## Assigned task:
In the entries below, locate the line with "Select the Dead Plate cover art", then give again that line and all lines after it, exactly, with pictures omitted.

[Saved data entries]
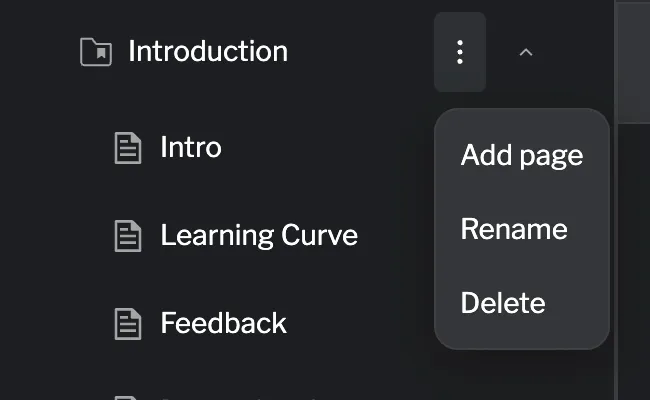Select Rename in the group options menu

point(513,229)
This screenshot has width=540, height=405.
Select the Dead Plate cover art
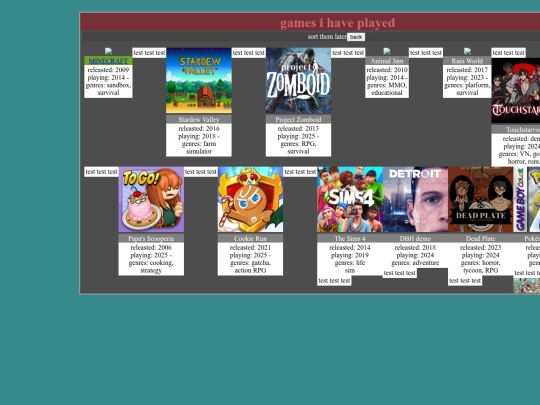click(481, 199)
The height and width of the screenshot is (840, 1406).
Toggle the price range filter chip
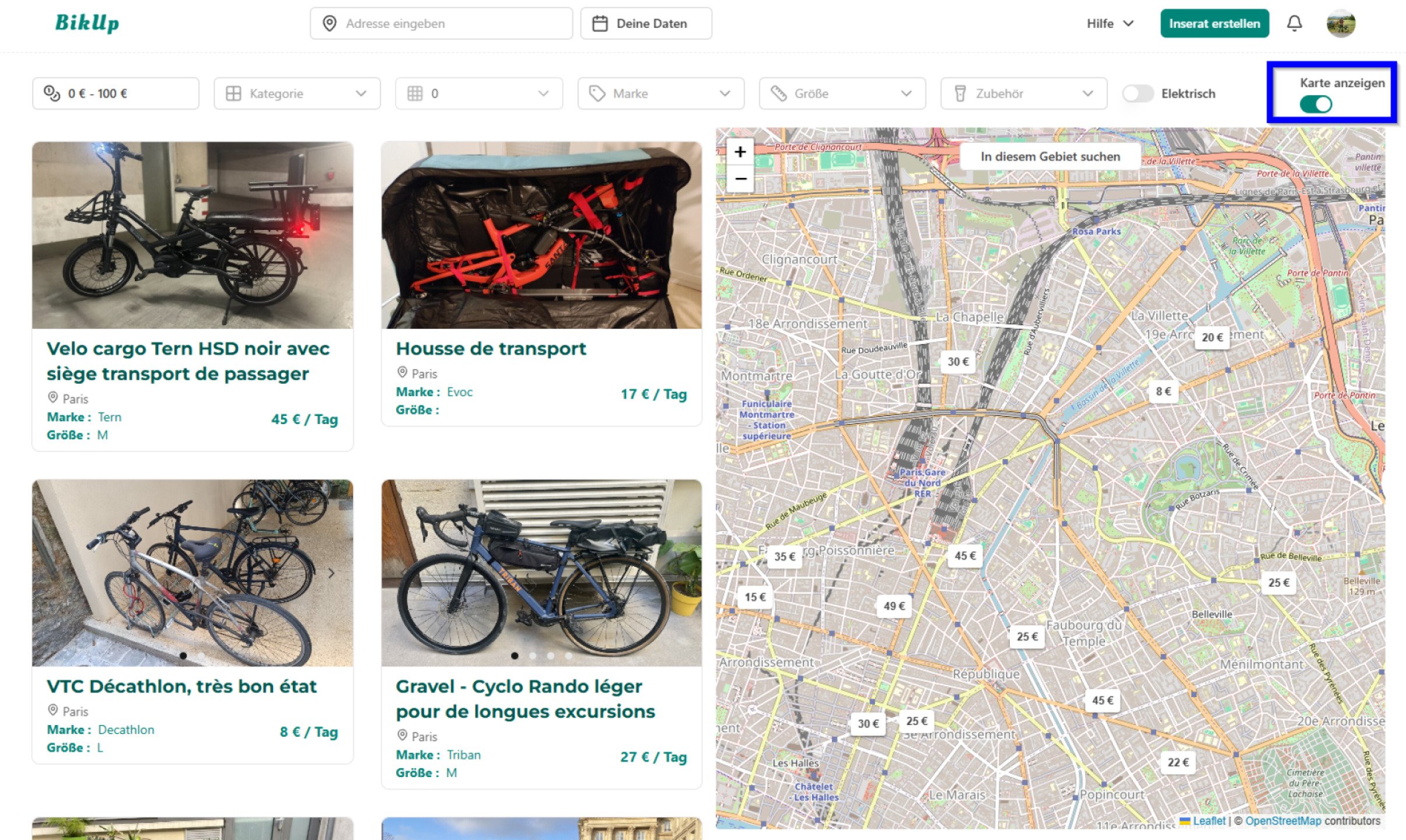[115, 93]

## Answer:
Select the Dead Plate cover art
click(481, 199)
The height and width of the screenshot is (840, 1406).
Toggle the price range filter chip
[115, 93]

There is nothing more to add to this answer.